A new study published in the journal Communications Biology has shed light on the earliest stages in the evolution of male-female differentiation and sex chromosomes--and found the genetic origins of the two sexes to be unexpectedly modest.
The research team focused on two especially informative and closely-related multicellular volvocine species from the genera Yamagishiella and Eudorina which bracket the transition from isogamy to male/female sexes. While 32-celled Yamagishiella and Eudorina colonies look very similar to each other, the former is isogamous while the latter produces small male gametes and large female gametes. The team used high-throughput genome sequencing of the chromosomal regions that specify mating type in Yamagishiella and male-female differentiation in Eudorina, and then compared these regions.

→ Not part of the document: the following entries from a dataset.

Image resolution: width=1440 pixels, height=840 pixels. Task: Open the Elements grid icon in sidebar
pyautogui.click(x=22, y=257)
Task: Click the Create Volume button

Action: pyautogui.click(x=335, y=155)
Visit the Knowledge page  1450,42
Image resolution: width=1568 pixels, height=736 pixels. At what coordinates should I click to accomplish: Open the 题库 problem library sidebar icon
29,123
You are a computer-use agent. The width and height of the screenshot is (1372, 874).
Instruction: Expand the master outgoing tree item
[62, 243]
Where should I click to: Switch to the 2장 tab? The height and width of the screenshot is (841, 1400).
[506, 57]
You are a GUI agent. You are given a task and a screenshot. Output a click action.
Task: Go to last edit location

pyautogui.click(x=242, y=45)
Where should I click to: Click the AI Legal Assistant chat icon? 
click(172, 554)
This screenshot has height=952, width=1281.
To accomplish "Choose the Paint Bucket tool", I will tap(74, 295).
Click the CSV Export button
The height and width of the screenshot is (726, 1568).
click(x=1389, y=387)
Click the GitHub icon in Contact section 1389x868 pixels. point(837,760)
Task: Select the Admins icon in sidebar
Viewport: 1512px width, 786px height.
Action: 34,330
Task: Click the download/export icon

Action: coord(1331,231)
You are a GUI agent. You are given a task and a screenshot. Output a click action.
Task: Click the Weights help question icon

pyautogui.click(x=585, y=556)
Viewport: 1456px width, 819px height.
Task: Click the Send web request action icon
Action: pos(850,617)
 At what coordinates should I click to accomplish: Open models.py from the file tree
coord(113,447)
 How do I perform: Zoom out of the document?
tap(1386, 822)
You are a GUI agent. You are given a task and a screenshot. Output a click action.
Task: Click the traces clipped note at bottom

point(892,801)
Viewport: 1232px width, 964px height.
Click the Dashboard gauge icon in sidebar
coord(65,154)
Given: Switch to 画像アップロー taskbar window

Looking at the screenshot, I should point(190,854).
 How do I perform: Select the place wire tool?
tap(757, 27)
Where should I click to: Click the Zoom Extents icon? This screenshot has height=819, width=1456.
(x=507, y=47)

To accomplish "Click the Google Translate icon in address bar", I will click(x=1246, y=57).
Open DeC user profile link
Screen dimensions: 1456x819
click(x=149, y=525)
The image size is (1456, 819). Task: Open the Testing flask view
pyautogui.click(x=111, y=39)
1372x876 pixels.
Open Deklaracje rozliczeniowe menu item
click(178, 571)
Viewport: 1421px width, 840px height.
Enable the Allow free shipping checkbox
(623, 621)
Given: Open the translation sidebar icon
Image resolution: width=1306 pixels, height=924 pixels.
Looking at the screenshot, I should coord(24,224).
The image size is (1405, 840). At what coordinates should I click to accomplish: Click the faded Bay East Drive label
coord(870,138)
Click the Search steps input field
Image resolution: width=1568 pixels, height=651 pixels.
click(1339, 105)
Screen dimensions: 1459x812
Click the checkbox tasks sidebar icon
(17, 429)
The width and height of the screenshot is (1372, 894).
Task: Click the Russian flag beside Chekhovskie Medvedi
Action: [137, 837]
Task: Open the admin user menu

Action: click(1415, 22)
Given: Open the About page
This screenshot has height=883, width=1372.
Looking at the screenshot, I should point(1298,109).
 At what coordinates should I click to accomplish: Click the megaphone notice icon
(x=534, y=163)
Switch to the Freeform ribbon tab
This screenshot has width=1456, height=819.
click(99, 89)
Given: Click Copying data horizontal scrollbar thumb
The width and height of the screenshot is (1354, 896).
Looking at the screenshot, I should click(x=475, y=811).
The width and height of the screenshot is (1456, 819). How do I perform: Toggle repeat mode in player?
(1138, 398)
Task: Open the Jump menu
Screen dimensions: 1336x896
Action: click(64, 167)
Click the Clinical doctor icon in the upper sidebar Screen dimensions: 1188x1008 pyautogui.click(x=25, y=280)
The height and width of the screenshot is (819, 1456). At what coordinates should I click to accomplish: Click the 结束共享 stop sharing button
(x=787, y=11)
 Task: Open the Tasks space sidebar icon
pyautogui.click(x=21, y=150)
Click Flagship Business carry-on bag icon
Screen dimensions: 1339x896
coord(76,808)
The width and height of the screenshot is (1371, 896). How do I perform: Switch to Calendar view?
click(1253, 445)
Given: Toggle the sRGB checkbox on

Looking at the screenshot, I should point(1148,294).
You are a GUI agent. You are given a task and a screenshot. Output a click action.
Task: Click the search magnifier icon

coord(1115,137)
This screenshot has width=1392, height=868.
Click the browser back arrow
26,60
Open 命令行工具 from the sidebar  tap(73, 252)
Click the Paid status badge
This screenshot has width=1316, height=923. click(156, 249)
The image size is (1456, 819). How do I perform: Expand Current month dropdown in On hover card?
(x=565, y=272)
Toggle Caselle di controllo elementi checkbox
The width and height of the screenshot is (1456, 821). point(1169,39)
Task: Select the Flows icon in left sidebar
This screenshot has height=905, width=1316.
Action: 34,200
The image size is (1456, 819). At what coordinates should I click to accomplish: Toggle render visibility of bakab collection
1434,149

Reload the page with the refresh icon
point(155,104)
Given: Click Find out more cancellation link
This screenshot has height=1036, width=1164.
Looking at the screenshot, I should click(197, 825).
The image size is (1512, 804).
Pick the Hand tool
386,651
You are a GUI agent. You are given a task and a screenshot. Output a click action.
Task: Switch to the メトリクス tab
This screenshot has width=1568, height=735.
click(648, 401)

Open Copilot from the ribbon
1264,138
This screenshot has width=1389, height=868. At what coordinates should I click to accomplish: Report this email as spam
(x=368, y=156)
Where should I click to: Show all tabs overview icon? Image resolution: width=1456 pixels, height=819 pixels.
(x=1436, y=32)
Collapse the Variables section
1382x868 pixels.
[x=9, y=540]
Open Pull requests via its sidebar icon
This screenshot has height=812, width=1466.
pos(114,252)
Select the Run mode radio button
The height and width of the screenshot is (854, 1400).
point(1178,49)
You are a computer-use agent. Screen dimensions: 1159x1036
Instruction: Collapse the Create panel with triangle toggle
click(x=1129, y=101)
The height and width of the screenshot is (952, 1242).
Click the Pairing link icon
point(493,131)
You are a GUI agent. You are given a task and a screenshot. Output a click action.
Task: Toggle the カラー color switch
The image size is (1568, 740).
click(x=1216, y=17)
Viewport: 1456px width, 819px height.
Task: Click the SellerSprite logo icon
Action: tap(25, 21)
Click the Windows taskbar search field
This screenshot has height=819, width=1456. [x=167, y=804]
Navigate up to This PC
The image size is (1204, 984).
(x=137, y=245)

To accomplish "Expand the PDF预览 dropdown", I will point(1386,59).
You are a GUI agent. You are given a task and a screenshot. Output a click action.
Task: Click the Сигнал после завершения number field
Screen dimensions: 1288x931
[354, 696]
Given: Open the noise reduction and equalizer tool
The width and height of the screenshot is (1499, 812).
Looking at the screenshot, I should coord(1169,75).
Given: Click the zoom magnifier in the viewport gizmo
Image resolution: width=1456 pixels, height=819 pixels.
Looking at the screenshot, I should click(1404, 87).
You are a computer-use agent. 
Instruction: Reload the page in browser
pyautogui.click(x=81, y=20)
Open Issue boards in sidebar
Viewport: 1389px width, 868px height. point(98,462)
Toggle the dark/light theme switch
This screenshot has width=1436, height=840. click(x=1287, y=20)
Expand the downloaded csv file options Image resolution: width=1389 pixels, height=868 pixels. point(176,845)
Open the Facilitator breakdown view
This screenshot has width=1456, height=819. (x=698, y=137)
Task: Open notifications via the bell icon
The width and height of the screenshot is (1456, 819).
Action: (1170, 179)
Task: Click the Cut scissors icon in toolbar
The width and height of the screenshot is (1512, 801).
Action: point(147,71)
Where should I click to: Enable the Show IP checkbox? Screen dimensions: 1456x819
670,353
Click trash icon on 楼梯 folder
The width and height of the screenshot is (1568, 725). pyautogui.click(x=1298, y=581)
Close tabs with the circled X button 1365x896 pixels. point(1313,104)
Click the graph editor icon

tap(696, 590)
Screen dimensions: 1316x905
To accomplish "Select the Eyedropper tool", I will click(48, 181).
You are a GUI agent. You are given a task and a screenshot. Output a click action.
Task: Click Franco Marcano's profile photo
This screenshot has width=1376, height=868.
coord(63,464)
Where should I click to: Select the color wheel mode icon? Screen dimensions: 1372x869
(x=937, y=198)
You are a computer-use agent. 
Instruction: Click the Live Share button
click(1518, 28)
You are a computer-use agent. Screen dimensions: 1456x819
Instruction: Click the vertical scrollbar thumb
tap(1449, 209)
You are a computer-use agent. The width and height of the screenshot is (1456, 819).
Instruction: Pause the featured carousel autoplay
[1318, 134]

While evolutionary theory predicted an expansion and/or increased genetic complexity of the sex determining region associated with the evolution of sexes in Eudorina, the results of the study showed the opposite, with Eudorina having the most diminutive and genetically least complex sex-determining region found to date found among all volvocine species. In essence, the major difference between males and females in Eudorina could be reduced to the presence or absence of a single gene called MID that resides in a tiny chromosomal region.
"This new study punches a hole in the idea that increased genetic complexity of sex chromosomes accompanied the origin of sexes," said Umen. "Moreover, the work also has practical implications since it expands our understanding of how to identify mating types and sexes in new species of algae that we might want to breed as crops for improved traits relating to biofuel or biotechnology applications."